Shiv Dayal, C.J.
1. In this revision, the, defendant is aggrieved by an order wherebyhis defence has been struck out underSection 13 (6) of the M. P. AccommodationControl Act, 1961.
2. It appears that the writ of summons was served on the defendant on November 11. 1973. Written statement was filed on July 16, 1974. In between these dates, time was taken or some other steps were resorted to. On September 20, 1974, the plaintiff applied for striking out the defence. On December 30, 1974, the defendant replied to the plaintiff's application and also prayed that provisional rent be fixed under Section 13 (2), as there was a dispute under Sub-sections (2) and (3) of Section 13 of the Act. According to the defendant, not the plaintiff but her husband is his landlord. Moreover, while the plaintiff claimed the monthly rent to be Rs. 100 according to the defendant, it was only Rs. 50.
3. By his order dated February 17, 1975, the trial Court fixed provisional rent at Rs. 100 and, at the same time, directed that the amount deposited shall not be withdrawn, unless the question as to whose tenant the defendant is, is determined in the suit. In the same order, the Court allowed the defendant time upto March 3, 1975, to deposit all arrears.
4. On the last mentioned date, the defendant made an application for extension of time by one month on the ground that he desired to to file a revision in the High Court from the order dated February 17, 1973, and the certified copy was supplied to him only on March 1, 1975. The trial Court accepted the request and fixed March 31, 1975. However, on that date, the defendant neither deposited the amount, nor produced any stay order, but applied for further extension of time to enable him to file a revision to the High Court, stating that he had already sent the papers to his counsel.
5. Learned counsel for the petitioner emphatically relying on the decisions in Chitrakumar Tiwari v. Gangaram, 1966 Jab LJ 1028; Jagdish Kapoor v. New Education Society, 1967 Jab LJ 859 = (AIR 1968 Madh Pra 1) (FB) and Bachchoobhai v. Premanand, C. R. No. 993 of 1974, D/- 21-7-1975= (reported in AIR 1976 Madh Pra 8), contended that defence could be struck out only as a last resort and it is an extreme step which shuts the defendant from defending his case. It is also argued that heavens would not have fallen, if the trial Court had granted some more time for depositing rent.
6. Learned counsel further mentions that he has deposited in this Court, during the pendency of this revision, Rupees 5800 to show his bona fides.

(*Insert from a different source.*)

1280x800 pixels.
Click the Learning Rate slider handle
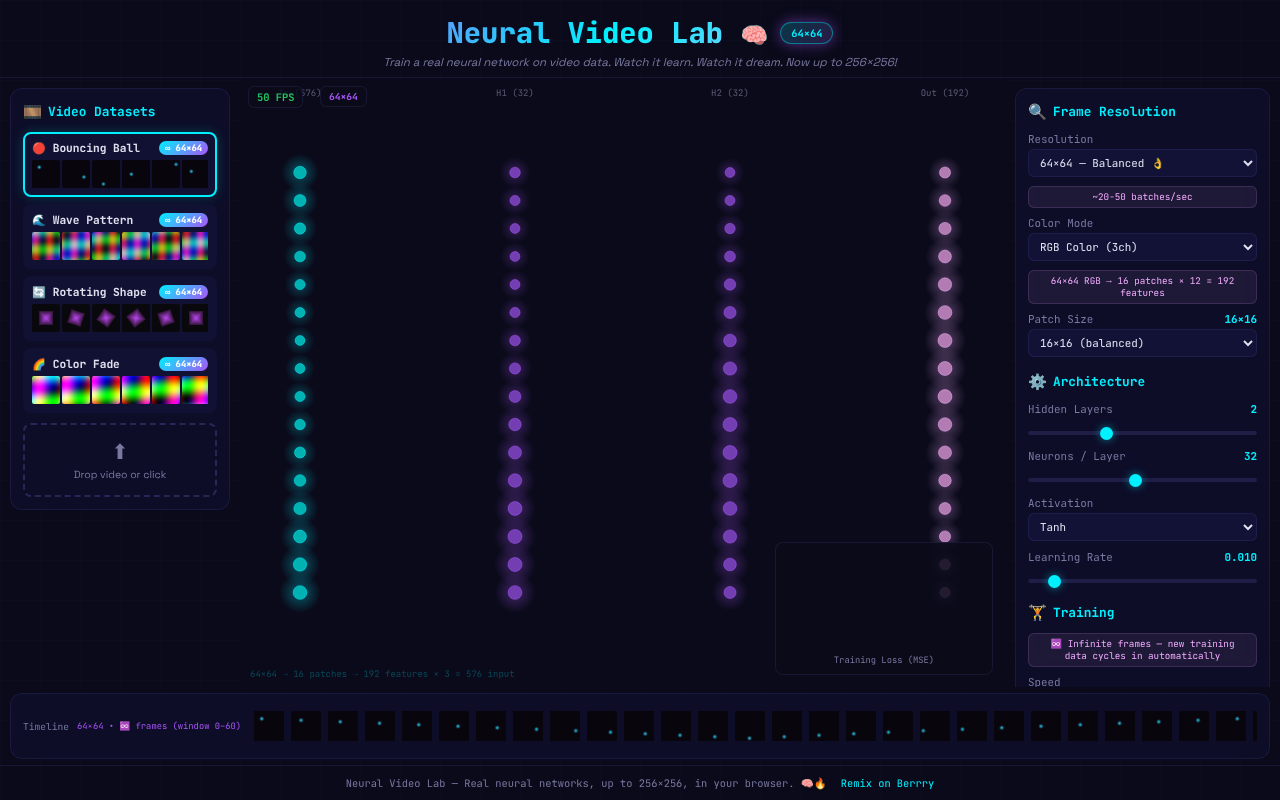1054,580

7. Shri Ravish Agrawal, learned counsel for the plaintiff on the other hand, starts with the entire history of the case in his endeavour to show that the defendant has been harassing the plaintiff and had never any intention to deposit the arrears of rent. He went to the extent of denying that he is the tenant of the plaintiff. Learned counsel strenuously urges that where the trial Court has discretion to grant time or not to grant time, this Court cannot interfere in exercise of its revisional powers and substitute its discretion.
8. It is undoubted law that there are two remedies open to the defendant whose defence is struck out under Section 13 (6) of the Act One is that he can come up in revision, and the other is that he can raise the objection under Section 105, C.P.C. in the appellate Court. The two remedies are different in their scope. A revision lies only on the question of jurisdiction, i.e., it must be shown that in exercise of its jurisdiction, the trial Court acted with illegality or with material irregularity, which means, either any contravention of some law, or in violation of the prescribed procedure. The jurisdiction of this Court is a limited one.
9. No interference can be made under Section 115 C.P.C. merely on the ground that, the discretion should have been exercised in another way.
10. In Hari Shanker v. Girdhari Lal, 1962 Supp (1) SCR 933 = AIR 19-63 SC 698 then Lordships have succinctly pointed out the distinction between appellate and revisional powers. The right of appeal carries with it a right of rehearing on law as well as on facts. The power to hear a revision is generally given to a superior court so that it may satisfy itself that a particular case has been decided according to law and under Section 115, C. P. C, the High Court has to see whether in the case decided, there has been an assumption of jurisdiction, where none existed, or a refusal of jurisdiction, where it did or there has been material, irregularity or illegality in the exercise of that jurisdiction.
11. Having regard to the facts and circumstances narrated above, it cannot be said that the trial Court committed any error of jurisdiction within the meaning of Section 115, C.P.C., when, after having given two opportunities, it exercised its discretion in striking out the defence. But it will be a different matter, if the appellate Court is persuaded to see whether the discretion was properly exercised and whether in the facts and circumstances of the case, a further opportunity ought to have been granted to the defendant to deposit the arrears of rent. To obtain that relief, the defendant may, if so advised, re-agitate the question under Section 105, C.P.C., in the appellate Court.
12. With these observations, this revision is dismissed. Parties shall bear their own costs.